• [Instructions for the task]: Using the listing below, please count the lines that contain the string "computer". Only the number is wanted.

• [Supplied information]:
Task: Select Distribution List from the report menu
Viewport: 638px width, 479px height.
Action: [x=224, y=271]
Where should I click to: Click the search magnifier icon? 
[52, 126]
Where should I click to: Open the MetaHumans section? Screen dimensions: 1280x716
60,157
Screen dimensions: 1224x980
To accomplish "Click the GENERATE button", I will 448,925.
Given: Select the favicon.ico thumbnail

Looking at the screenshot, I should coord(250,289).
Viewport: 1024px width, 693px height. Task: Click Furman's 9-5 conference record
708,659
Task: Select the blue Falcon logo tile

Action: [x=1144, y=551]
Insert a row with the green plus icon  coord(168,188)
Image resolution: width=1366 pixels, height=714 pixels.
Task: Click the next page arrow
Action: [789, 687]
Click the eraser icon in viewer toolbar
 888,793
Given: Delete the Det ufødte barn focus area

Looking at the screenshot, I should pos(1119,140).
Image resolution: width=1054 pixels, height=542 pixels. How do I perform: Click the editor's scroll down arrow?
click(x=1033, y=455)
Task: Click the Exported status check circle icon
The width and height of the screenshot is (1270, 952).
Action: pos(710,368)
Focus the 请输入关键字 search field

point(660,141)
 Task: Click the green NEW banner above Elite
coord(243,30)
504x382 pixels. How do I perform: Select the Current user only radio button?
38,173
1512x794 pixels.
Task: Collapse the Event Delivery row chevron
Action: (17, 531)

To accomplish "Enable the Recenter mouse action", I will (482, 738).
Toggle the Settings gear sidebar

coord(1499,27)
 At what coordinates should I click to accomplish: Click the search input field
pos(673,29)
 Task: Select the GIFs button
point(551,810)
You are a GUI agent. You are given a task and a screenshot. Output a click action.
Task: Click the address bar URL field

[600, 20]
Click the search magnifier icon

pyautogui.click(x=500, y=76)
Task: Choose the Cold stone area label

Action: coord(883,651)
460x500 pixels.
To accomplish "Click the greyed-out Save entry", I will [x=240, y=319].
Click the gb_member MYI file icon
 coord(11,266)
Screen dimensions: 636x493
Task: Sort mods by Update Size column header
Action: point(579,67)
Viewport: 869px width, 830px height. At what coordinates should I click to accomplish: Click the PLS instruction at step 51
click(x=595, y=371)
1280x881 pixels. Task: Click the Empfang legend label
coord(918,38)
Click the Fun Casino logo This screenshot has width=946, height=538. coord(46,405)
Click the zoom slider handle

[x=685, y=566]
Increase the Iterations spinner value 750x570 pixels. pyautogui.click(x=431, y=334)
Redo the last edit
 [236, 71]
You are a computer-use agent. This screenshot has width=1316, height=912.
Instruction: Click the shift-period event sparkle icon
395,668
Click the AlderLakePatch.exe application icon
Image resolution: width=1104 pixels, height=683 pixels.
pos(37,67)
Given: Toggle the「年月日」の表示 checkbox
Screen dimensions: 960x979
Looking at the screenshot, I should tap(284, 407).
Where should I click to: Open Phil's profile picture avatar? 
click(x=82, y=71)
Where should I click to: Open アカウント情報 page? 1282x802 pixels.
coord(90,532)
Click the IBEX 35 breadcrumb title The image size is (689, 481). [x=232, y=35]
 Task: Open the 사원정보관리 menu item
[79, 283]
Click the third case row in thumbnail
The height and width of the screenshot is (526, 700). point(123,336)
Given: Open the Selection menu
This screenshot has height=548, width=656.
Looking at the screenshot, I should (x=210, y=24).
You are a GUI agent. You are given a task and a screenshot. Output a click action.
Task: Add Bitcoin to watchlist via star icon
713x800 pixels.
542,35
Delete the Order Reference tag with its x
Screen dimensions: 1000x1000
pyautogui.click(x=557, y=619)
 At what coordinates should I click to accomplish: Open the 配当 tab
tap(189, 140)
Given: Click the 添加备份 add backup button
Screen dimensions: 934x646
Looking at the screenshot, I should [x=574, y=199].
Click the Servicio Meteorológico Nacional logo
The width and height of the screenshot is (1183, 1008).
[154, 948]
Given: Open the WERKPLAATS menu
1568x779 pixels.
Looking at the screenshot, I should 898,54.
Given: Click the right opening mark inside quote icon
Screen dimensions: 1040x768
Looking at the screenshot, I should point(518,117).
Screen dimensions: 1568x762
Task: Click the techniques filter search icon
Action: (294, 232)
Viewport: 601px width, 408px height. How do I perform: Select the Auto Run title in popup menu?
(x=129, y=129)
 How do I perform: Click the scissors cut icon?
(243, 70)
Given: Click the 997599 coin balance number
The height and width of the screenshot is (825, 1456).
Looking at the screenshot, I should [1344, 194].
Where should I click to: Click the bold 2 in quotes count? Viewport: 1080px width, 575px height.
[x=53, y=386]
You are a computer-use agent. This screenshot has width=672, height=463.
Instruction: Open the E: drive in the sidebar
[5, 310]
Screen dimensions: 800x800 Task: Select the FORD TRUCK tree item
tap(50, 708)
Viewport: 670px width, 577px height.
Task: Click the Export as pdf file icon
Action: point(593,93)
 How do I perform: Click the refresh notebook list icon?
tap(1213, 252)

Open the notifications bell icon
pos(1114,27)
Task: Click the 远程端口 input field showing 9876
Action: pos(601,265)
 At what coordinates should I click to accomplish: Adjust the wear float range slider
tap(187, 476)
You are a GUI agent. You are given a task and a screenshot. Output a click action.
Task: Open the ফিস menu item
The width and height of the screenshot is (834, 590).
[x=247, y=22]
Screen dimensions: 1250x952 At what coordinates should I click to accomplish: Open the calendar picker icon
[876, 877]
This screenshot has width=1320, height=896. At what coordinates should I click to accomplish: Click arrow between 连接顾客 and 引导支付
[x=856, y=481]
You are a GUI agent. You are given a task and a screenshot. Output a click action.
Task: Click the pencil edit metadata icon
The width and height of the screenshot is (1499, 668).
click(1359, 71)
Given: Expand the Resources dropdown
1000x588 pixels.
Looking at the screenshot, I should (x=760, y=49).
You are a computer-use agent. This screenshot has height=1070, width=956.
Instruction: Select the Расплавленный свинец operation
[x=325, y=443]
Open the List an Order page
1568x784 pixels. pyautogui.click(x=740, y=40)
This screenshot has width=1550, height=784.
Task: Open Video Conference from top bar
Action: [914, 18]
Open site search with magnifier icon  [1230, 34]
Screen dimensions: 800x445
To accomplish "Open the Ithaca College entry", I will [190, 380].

• [Response area]: 3